Cautelosamente me salí de la cueva, me puse los zapatos y me dirigí a la casa por el atajo. Clara se encontraba a la puerta de la sala, como si me estuviera esperando. Sin aliento, solté bruscamente que acababa o de hablar con el maestro brujo o de tener un sueño sumamente intenso acerca de él. Sonrió y, con un sutil movimiento de la barbilla, señaló el sillón. Quedé boquiabierta. Ahí estaba el mismo hombre que estuvo conmigo en la cueva unos pocos minutos antes, sólo que vestido de otra manera. Ahora llevaba un suéter gris de botones, una camisa sport y pantalones de vestir.

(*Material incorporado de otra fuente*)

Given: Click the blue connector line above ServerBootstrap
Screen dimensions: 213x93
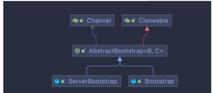Looking at the screenshot, I should [x=87, y=71].
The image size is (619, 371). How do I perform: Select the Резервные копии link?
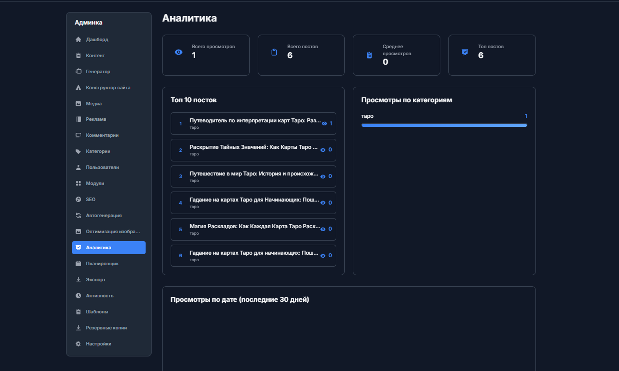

Era mucho más viejo de lo que me pareció antes, pero también mucho más vital. Me fue imposible precisar su edad; podía tener, de igual manera, cuarenta o setenta años. Parecía ser dueño de una fuerza extraordinaria, y no era ni flaco ni corpulento. Era moreno y de rasgos indígenas. Tenía la nariz aguileña, la boca fuerte, una barbilla cuadrada y brillantes ojos negros, con la misma intensa mirada que había observado en la cueva. Una mata gruesa y lustrosa de cabello blanco acentuaba sus facciones. El efecto extraordinario de su cabello era que no lo convertía en un anciano, como suelen hacerlo las canas. Recordé lo viejo que empezó a verse mi padre cuando su cabello adquirió un tono plateado y cómo lo ocultó con tintes y sombreros, pero fue en vano, porque tenía la vejez grabada en el rostro, en las manos y en todo el cuerpo.

– Taisha, permíteme presentarte. Este es el señor Juan Miguel Abelar -me dijo Clara.

El hombre se puso de pie cortésmente y alargó la mano.

– Me da mucho gusto conocerte, Taisha -dijo en un inglés perfecto mientras me estrechaba la mano fuertemente.

Quise preguntarle qué hacía ahí, cómo pudo cambiarse de ropa tan rápidamente y si realmente había estado en la cueva o no. Otra docena de preguntas también daba vueltas a mi cabeza, pero me encontraba demasiado alterada e intimidada para dar voz a alguna de ellas. Fingí estar calmada y ni por un instante creí revelar lo perturbada que en realidad me sentía. Comenté sobre lo bien que hablaba el inglés y la claridad con la que se había expresado al hablar conmigo en la cueva.